RECORD EXCERPTS —
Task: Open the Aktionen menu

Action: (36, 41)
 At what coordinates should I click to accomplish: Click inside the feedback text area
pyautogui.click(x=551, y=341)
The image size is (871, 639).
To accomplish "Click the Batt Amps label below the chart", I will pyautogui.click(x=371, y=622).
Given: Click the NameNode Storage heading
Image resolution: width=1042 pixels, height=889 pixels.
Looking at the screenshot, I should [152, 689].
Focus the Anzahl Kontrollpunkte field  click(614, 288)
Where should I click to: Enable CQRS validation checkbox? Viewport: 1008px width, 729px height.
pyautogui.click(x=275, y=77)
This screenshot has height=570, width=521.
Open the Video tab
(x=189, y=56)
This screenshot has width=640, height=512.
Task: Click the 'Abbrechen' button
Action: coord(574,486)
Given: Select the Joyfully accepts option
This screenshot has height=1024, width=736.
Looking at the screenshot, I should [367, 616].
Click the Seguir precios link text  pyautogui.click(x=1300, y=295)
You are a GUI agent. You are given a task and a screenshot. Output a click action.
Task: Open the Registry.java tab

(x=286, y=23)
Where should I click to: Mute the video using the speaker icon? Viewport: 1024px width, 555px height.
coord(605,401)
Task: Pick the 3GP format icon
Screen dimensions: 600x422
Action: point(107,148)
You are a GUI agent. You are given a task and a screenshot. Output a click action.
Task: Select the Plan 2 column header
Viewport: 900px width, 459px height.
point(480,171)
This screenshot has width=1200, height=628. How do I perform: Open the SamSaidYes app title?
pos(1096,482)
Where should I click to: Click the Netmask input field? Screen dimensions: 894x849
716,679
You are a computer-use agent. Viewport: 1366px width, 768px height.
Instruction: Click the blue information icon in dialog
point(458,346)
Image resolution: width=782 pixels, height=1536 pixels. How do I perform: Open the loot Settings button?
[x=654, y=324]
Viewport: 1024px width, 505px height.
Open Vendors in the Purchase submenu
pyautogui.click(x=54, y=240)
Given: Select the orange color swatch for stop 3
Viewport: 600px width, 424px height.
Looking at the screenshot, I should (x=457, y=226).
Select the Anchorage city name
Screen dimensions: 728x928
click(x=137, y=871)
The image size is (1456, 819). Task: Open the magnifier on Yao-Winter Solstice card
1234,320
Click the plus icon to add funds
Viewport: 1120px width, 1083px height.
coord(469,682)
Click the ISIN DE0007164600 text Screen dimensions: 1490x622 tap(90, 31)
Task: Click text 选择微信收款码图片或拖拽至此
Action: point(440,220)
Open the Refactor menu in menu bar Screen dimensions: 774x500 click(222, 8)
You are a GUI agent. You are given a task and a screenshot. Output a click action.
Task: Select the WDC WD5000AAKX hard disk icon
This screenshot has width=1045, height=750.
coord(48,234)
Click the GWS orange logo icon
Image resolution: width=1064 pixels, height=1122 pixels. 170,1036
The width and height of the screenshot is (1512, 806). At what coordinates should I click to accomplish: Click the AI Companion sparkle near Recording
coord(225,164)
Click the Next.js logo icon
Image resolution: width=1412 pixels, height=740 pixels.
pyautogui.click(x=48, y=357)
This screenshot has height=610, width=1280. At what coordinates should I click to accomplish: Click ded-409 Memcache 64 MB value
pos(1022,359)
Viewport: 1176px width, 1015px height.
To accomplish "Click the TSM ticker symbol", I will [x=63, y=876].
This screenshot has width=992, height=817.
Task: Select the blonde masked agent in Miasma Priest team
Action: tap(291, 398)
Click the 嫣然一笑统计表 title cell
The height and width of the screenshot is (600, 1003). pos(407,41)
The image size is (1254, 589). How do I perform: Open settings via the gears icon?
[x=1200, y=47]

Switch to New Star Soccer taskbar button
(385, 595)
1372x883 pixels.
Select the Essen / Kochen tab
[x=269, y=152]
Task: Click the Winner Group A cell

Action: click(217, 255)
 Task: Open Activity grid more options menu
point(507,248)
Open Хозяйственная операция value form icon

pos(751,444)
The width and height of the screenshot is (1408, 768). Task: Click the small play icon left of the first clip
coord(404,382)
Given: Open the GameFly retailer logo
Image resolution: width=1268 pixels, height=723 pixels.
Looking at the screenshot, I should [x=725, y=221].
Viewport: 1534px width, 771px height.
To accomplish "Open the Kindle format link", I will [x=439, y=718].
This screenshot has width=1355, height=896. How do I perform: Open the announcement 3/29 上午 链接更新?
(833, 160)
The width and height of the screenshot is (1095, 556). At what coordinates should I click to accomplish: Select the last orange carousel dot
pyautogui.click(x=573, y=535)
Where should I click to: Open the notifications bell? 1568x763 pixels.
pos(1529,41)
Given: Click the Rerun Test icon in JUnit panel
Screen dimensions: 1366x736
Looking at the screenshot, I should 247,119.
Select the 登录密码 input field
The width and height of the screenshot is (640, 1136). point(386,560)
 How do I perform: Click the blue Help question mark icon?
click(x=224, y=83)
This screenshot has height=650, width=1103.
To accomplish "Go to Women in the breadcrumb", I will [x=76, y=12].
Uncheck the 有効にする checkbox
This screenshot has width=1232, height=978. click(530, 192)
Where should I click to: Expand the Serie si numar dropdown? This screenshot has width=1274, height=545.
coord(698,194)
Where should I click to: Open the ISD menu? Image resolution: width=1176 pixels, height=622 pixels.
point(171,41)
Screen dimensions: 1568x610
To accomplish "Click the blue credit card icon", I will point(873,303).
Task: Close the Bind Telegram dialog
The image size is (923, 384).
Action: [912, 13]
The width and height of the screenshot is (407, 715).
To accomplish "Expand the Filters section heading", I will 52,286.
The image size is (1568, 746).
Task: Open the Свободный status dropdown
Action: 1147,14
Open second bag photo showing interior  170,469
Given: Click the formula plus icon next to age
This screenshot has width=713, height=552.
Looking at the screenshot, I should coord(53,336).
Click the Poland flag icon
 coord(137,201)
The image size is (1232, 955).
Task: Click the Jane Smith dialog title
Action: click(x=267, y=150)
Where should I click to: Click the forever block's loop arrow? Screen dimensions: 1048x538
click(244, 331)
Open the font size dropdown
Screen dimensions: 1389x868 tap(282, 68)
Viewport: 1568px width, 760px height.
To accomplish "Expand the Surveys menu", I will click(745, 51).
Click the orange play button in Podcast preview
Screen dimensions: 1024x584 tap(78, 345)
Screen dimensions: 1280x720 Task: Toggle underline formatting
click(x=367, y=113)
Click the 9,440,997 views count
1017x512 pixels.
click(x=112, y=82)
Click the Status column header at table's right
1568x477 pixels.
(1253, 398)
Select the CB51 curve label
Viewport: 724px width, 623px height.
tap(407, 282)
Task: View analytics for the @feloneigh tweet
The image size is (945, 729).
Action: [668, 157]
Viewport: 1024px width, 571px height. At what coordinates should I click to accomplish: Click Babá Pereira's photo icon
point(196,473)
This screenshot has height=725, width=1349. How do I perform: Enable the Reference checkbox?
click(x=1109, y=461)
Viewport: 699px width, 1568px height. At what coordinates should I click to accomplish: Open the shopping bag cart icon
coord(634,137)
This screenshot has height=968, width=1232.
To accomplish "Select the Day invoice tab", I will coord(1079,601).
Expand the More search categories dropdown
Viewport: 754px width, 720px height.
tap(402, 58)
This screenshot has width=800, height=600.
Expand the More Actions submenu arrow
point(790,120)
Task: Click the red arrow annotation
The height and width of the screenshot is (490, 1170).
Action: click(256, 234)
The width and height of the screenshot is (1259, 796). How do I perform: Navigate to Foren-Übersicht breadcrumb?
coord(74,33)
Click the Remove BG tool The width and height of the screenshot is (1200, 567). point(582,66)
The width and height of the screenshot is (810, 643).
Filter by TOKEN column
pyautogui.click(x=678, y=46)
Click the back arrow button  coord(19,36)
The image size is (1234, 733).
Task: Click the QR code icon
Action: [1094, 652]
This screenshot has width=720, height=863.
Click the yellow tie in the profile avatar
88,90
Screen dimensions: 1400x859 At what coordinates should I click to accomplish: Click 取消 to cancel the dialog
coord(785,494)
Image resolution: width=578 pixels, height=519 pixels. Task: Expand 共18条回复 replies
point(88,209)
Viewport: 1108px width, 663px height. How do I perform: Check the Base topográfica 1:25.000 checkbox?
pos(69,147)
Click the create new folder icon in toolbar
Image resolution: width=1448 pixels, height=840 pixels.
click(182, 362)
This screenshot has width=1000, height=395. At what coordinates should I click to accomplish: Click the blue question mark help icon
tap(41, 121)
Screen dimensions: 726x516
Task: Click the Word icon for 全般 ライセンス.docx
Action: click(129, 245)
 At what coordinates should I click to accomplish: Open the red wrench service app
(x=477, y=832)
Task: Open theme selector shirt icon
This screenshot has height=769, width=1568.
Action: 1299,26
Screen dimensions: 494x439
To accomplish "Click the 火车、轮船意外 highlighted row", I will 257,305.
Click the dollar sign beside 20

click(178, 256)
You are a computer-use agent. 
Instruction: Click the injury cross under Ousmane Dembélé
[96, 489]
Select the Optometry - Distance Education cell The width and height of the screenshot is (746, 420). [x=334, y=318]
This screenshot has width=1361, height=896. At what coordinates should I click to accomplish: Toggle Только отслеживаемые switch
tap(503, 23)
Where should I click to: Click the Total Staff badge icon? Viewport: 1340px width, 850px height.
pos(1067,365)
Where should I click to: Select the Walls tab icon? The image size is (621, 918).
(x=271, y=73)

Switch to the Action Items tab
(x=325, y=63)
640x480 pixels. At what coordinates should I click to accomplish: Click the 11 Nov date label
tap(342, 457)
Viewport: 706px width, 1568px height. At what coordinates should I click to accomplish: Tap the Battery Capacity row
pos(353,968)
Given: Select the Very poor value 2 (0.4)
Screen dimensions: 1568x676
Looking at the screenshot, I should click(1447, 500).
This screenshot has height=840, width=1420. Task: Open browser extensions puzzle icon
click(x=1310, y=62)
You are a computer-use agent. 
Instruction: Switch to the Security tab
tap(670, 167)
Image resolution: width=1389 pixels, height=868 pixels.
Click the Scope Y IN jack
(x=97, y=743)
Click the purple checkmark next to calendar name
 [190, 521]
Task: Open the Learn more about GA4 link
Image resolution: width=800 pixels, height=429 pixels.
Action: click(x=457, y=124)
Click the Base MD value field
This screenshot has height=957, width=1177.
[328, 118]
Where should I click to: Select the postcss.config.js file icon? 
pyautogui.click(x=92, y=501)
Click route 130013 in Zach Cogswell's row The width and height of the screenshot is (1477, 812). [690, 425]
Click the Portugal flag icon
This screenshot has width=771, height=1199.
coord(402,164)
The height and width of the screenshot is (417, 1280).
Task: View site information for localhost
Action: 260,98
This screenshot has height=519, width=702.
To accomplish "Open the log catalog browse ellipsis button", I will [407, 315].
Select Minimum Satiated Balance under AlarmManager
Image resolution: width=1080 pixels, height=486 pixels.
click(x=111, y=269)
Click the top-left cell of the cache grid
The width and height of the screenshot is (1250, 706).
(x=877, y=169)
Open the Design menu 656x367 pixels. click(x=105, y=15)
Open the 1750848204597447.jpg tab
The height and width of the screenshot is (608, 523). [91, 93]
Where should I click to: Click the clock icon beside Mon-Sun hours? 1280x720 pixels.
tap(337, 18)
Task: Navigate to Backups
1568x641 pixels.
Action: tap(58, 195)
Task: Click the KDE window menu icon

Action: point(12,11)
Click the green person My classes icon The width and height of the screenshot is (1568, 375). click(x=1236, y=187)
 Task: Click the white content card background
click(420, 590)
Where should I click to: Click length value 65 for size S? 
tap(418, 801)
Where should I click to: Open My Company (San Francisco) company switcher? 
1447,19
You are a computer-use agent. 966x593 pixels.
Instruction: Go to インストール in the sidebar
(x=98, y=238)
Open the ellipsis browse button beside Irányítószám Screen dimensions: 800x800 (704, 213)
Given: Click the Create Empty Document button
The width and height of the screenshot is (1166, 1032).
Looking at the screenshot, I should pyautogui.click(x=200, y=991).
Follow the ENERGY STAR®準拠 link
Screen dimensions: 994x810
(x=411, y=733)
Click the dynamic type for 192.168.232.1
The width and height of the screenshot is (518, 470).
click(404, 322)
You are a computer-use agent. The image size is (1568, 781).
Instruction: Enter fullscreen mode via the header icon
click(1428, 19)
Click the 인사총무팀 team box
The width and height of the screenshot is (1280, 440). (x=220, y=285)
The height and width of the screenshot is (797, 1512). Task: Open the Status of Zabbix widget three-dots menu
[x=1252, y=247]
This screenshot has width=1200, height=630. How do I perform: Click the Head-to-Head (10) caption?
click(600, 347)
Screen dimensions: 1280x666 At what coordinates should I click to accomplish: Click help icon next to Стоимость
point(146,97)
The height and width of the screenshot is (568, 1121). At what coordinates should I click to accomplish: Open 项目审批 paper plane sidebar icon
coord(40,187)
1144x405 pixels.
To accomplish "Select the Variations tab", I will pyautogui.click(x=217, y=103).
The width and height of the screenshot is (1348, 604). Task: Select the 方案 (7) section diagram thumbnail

YOUR OBJECTIVE —
Once you find the string "ellipsis" in a line of the records, copy that line.

FINAL ANSWER —
To accomplish "Open the log catalog browse ellipsis button", I will [407, 315].
Open the ellipsis browse button beside Irányítószám Screen dimensions: 800x800 (704, 213)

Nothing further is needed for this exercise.